Location disclosed when we confirm your seat in the room. In Buckhead June 1st.
Forum, or originally Zegg Forum, is a relational practice that comes from the New Culture movement. It has one central concern: the relationship between one person speaking (Presenter) and the group listening (Group).
That sounds simple. What it produces is anything but.
In Forum, the Presenter steps into the center and shares what's alive for them.
The Group holds that with full attention. The facilitator’s primary purpose is to help the Presenter go deeper, and help the Group stay present, collaborative, and involved rather than reactive or disconnected. Over time, what was hidden underneath everything else gets a chance to surface. Real feelings find room. Genuine connection forms because the usual layers of performance and management aren't operating.
This is not therapy. It is not a support group in the traditional sense. It is not a space where someone tells you how to feel or what to do with what you're carrying.
It is a practice that was specifically designed by and for communities—people who choose to be in relationship with each other over time. The depth of what Forum produces comes from returning to it. One circle begins something. The next one continues it. That's why this is a monthly gathering with a limited number of seats.

──────────────────────────────

• Task objective: Write out the entire Forum text word for word. The listing has no connection to the Forum text.

• Dataset extract:
──────────────────────────────

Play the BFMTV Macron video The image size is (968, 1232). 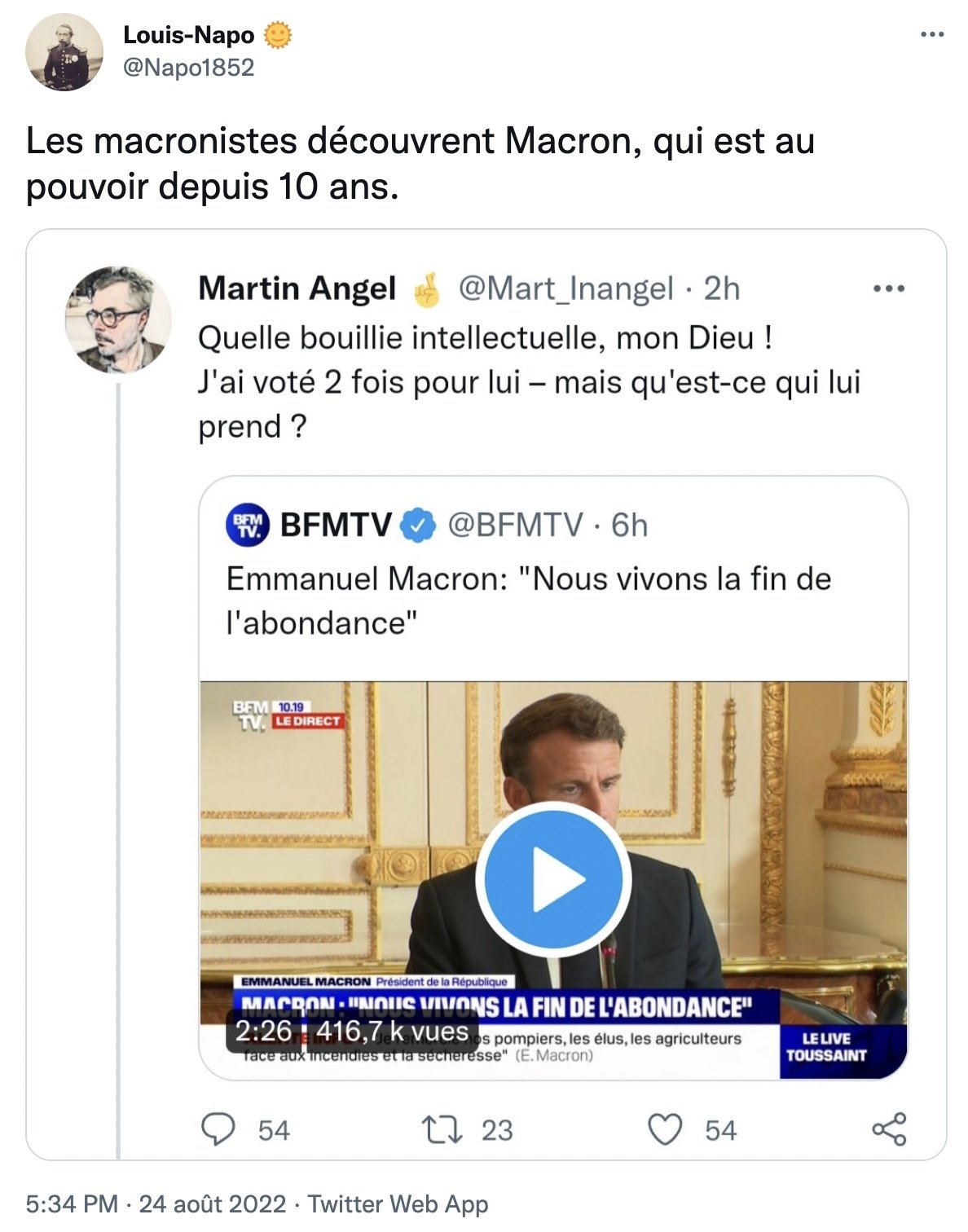pos(553,878)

──────────────────────────────

• Response to the task:
Location disclosed when we confirm your seat in the room. In Buckhead June 1st.
Forum, or originally Zegg Forum, is a relational practice that comes from the New Culture movement. It has one central concern: the relationship between one person speaking (Presenter) and the group listening (Group).
That sounds simple. What it produces is anything but.
In Forum, the Presenter steps into the center and shares what's alive for them.
The Group holds that with full attention. The facilitator’s primary purpose is to help the Presenter go deeper, and help the Group stay present, collaborative, and involved rather than reactive or disconnected. Over time, what was hidden underneath everything else gets a chance to surface. Real feelings find room. Genuine connection forms because the usual layers of performance and management aren't operating.
This is not therapy. It is not a support group in the traditional sense. It is not a space where someone tells you how to feel or what to do with what you're carrying.
It is a practice that was specifically designed by and for communities—people who choose to be in relationship with each other over time. The depth of what Forum produces comes from returning to it. One circle begins something. The next one continues it. That's why this is a monthly gathering with a limited number of seats.